Si comincia con This is My God, che parte in sordina e non riesce mai a decollare. Un inizio poco promettente, che purtroppo rappresenta il filo conduttore dell’album. Lost Worlds non è un brutto brano, ma la voce di Richard Taylor risulta essere troppo nasale e priva di energia per poter appassionare. Karma Killer è supportata da un ottimo giro di basso e possiede un tocco moderno che non dispiace. Ma è ancora un volta la voce di Taylor a non convincere, priva di un’adeguata estensione e scarsa quando si tratta di mettere passione e capacità interpretativa.

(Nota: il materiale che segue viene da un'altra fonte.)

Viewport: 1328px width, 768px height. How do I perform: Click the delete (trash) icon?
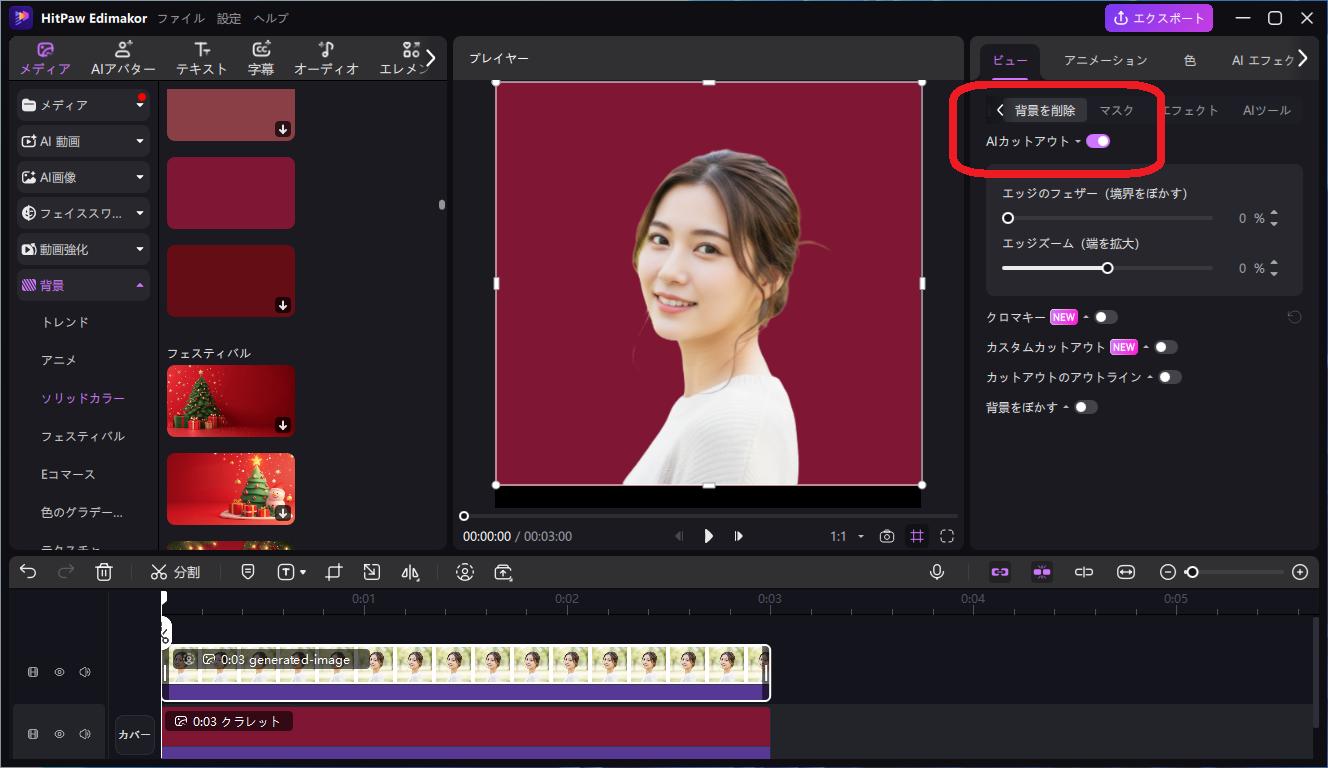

Us Against the World è un ottimo pezzo melodico, grazie anche ad un lavoro ritmico sapiente e azzeccato. Uno dei pochi brani ascoltabili in un album fin qui da sbadiglio. The Chosen Ones è un brano al chiaro retrogusto di Iron Maiden, così come A World Without Heaven, dal buon sapore ottantiano, ma eccessivamente lungo.

Si prosegue quindi con Judas, che nonostante un inizio promettente, si muove stanca e priva di mordente. Eyes of The Young è probabilmente il peggior brano del disco per quanto riguarda la parte cantata, in alcuni frangenti quasi imbarazzante. These are the Hands e The Lesson non aggiungono nulla all’economia dell’album, anzi. Casomai prolungano un ascolto di spessore minimo, a tratti fastidioso.

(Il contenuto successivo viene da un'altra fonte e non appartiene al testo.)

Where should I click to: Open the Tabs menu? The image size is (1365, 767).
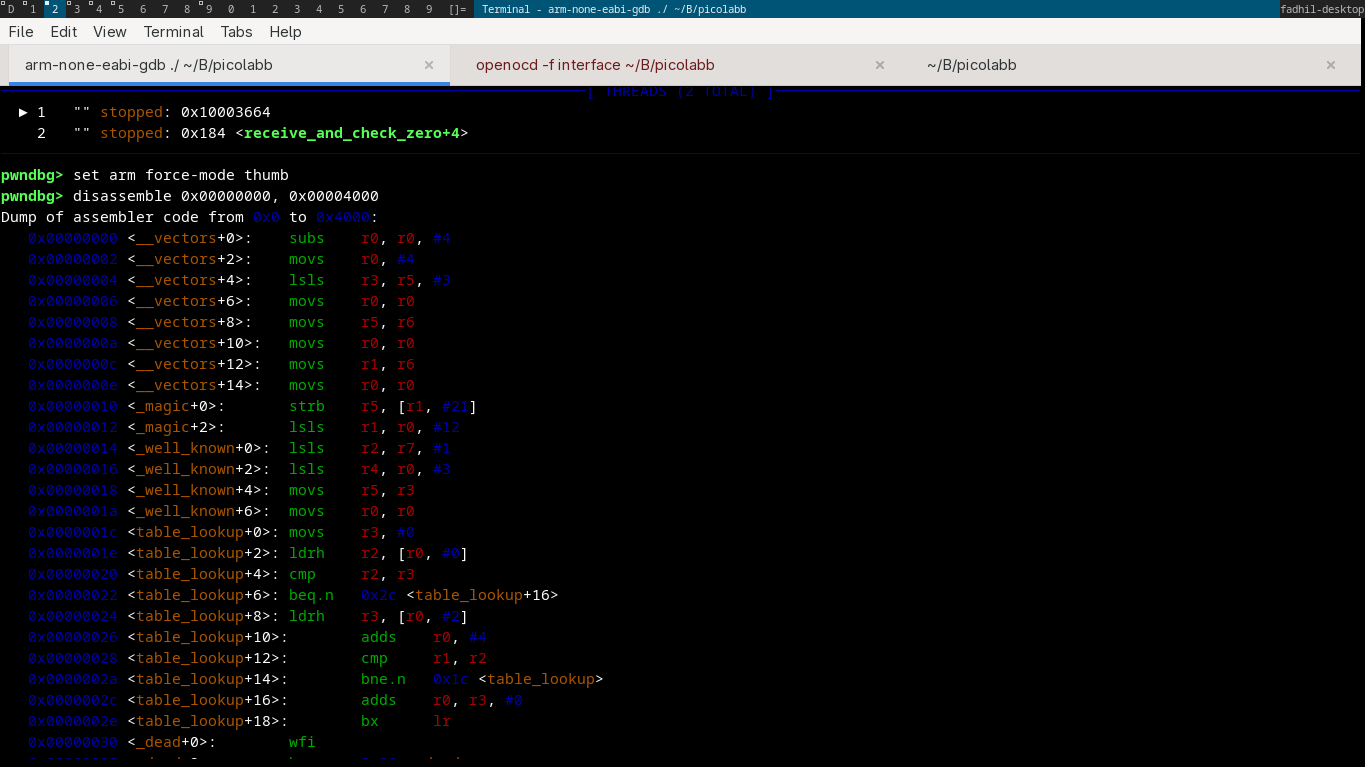point(237,32)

Steve Harris (foto via:bestfan.com)

Un flop. Senza mezzi termini. Steve Harris è un mostro sacro dell’heavy metal che ha scritto pagine fondamentali di questo genere. Da lui ci si può (e si deve) aspettare ben altro. British Lion ha tutto fuorché la grinta e la maestosità di un leone: un album fiacco, scontato, monotono, noioso, poco aiutato anche da una produzione priva di mordente ed energia. Un songwriting privo di ispirazione e tiro, con un basso mediamente spento e chitarre relegate al ruolo di accompagnamento (pochissimi gli assoli di chitarra). Discutibilissima inoltre la scelta del cantante: lo sconosciuto Richard Taylor. Praticamente inesistenti i passaggi dove il singer fornisce prove di rilievo, a fronte invece di un cantato generalmente moscio e inconcludente, timido quando dovrebbe spingere e dal timbro a tratti persino irritante. Non si capisce quindi la scelta di Steve Harris di scegliere questo cantante per il suo debutto assoluto come artista solista. Unico lato positivo dell’album è la predisposizione del bassista leader dei Maiden a spaziare in generi che si discostano dal classico sound della sua band di origine. Una scelta apprezzabile e coraggiosa, sviluppata però in malo modo e senza ispirazione e qualità.

Da Steve Harris ci si aspettava di più: British Lion è un album che farà felici (moderatamente) solo i grandi fan degli Iron Maiden, che si precipiteranno nei negozi, ascolteranno il disco un paio di volte prima di metterlo nello scaffale delle rarità da collezionismo, per continuare poi ad ascoltare per l’ennesima volta The Number of the Beast o Powerslave.